The World Set to Thinking

This earthquake set men to thinking of the great day of God. Voltaire, the French philosopher, was "profoundly moved" by it, we are told. "It was the last judgment for that region," he wrote; "nothing was wanting to it except the trumpet." More than a month afterward, while still the perturbations of the earth were continuing, this skeptic wrote a poem upon the problem presented, voicing the sentiment:

"My heart oppress'd demands
Aid of the God who formed me with his hands.
Sons of the God supreme to suffer all
Fated alike, we on our Father call....
Sad is the present if no future state,
No blissful retribution mortals wait,
If fate's decrees the thinking being doom
To lose existence in the silent tomb.
All may be well; that hope can man sustain.
All now is well; 'tis an illusion vain.
The sages held me forth delusive light,
Divine instructions only can be right.
Humbly I sigh, submissive suffer pain,
Nor more the ways of Providence arraign."

—"Poem on the Destruction of Lisbon,"
Smollet's translation; Works, Vol.
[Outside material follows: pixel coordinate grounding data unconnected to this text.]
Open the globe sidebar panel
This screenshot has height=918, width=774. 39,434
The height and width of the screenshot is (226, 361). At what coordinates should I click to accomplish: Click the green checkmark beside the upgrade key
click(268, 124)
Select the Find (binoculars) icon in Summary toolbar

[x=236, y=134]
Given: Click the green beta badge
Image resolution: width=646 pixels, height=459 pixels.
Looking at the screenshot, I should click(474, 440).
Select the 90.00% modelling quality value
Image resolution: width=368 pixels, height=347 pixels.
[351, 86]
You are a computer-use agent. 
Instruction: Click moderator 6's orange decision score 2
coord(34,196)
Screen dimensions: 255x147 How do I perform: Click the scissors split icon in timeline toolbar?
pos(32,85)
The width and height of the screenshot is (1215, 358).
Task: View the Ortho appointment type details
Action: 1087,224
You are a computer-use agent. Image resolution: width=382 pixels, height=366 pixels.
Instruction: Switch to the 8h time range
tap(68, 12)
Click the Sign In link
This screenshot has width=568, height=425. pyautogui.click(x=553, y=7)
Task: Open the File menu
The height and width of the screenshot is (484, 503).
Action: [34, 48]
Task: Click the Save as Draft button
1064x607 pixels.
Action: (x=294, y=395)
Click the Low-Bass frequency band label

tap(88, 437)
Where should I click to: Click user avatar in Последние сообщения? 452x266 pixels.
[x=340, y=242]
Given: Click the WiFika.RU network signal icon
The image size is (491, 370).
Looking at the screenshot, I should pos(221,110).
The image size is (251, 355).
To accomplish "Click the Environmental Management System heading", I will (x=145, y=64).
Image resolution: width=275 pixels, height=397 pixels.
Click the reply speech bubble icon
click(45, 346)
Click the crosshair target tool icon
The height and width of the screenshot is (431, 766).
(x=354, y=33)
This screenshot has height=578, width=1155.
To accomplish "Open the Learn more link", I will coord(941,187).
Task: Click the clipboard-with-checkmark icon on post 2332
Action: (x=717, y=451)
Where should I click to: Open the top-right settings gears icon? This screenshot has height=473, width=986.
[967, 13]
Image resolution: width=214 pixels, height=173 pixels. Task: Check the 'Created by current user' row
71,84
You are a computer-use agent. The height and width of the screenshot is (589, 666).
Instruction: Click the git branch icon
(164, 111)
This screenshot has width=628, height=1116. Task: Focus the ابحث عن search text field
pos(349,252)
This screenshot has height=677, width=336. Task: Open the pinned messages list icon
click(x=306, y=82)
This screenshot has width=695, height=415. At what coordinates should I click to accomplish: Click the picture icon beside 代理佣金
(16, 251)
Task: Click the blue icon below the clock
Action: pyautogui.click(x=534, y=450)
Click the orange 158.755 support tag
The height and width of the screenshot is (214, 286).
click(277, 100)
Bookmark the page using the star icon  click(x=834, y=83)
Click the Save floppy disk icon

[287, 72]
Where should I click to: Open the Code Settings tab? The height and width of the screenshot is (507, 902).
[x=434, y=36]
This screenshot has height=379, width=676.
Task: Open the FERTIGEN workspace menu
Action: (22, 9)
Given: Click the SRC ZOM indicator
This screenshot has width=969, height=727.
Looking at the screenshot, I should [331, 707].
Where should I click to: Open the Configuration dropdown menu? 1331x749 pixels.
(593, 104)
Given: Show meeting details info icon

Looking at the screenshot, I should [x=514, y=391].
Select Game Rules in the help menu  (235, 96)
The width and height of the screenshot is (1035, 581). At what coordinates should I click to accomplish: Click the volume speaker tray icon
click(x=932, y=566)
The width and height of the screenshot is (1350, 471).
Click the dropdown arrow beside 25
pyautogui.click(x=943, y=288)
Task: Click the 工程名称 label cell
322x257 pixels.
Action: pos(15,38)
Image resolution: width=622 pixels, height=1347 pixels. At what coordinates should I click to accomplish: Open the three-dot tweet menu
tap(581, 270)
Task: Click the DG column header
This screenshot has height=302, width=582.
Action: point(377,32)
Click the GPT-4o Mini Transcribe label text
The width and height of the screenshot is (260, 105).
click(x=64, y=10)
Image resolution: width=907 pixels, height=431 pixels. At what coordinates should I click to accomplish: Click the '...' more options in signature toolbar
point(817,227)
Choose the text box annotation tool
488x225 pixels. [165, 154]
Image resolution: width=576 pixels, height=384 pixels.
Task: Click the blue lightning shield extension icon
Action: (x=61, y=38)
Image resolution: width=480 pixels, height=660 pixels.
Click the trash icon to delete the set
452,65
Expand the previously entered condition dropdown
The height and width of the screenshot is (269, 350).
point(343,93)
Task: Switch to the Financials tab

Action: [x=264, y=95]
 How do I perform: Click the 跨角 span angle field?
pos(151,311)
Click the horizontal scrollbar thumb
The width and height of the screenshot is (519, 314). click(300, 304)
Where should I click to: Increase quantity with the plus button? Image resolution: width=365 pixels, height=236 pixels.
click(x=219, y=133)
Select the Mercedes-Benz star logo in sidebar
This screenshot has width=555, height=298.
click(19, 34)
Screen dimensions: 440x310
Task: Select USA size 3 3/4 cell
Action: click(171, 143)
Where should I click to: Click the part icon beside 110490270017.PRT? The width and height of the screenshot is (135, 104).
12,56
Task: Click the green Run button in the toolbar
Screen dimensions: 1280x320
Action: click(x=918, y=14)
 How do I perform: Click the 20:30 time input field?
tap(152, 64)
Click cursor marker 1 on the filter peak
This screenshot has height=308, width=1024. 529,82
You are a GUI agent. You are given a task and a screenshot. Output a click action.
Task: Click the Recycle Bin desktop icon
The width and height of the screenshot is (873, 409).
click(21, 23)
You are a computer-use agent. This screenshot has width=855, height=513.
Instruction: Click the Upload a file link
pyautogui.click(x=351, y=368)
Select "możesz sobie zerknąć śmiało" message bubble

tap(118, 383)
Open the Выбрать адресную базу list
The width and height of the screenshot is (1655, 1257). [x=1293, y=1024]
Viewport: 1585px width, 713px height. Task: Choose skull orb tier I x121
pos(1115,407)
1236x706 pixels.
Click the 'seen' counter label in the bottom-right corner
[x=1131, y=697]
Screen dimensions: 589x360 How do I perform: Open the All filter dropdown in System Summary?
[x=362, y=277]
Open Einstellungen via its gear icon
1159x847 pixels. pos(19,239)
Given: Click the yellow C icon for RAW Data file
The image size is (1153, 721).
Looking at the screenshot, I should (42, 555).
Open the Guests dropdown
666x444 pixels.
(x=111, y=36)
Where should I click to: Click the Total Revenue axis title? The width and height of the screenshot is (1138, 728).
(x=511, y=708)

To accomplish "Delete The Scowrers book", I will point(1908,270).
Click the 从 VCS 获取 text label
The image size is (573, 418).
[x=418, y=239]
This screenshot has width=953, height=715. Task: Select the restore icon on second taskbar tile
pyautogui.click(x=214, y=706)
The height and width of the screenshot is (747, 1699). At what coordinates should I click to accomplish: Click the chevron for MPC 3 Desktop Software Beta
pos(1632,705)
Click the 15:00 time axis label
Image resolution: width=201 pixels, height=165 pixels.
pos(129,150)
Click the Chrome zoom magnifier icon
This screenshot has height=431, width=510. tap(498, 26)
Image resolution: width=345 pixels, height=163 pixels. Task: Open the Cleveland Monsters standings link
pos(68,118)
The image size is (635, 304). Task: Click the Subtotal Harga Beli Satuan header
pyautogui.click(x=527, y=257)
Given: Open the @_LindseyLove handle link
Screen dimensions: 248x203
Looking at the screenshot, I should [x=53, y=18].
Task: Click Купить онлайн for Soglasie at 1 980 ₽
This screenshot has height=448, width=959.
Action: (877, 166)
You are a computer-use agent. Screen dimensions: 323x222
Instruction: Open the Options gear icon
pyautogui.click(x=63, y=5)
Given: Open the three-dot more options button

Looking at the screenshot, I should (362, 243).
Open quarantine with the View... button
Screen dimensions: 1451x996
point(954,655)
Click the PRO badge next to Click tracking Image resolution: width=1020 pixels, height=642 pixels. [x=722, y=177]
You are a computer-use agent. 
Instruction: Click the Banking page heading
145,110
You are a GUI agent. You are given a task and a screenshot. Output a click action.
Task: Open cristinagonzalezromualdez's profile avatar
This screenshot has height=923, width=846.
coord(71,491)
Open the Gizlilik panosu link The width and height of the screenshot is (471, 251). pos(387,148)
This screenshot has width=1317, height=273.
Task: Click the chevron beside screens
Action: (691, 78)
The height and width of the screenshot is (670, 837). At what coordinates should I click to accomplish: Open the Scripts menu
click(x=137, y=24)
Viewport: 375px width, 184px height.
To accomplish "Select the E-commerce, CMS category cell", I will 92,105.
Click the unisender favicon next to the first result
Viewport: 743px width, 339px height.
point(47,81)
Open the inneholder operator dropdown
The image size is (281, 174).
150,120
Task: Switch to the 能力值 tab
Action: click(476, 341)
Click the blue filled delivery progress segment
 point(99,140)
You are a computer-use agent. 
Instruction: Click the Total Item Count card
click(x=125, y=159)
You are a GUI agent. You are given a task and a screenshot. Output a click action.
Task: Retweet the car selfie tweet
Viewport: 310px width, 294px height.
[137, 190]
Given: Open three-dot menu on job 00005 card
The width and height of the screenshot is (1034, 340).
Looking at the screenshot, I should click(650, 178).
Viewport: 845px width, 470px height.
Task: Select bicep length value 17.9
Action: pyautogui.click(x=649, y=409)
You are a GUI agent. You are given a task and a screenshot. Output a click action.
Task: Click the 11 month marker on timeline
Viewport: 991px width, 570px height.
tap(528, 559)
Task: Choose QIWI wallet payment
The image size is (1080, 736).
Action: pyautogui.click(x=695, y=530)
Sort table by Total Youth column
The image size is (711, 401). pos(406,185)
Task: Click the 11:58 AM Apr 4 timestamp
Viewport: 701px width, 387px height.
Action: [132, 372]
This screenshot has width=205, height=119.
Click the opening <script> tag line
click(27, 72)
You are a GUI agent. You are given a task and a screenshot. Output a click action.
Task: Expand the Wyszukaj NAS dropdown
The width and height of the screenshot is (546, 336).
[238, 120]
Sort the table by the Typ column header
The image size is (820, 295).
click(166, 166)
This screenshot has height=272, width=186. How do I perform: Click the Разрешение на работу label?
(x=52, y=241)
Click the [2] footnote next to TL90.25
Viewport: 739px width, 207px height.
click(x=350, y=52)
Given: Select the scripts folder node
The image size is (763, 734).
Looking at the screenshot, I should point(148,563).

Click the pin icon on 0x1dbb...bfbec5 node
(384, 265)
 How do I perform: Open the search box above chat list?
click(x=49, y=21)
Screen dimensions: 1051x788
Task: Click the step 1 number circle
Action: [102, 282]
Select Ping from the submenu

XXXIII, ed. 1761.

Just at the time, plans were under way for the opening of a theater at Lausanne for the special performance of some of Voltaire's rationalistic dramas. But the enterprise was deferred. One writer says:

"The earthquake had made all men thoughtful. They mistrusted their love of the drama, and filled the churches instead."—Tallentyre, "Life of Voltaire," p. 319.

So, in an age of rationalism and unbelief, men's thoughts were turned toward God, and human helplessness and earth's instability were recognized.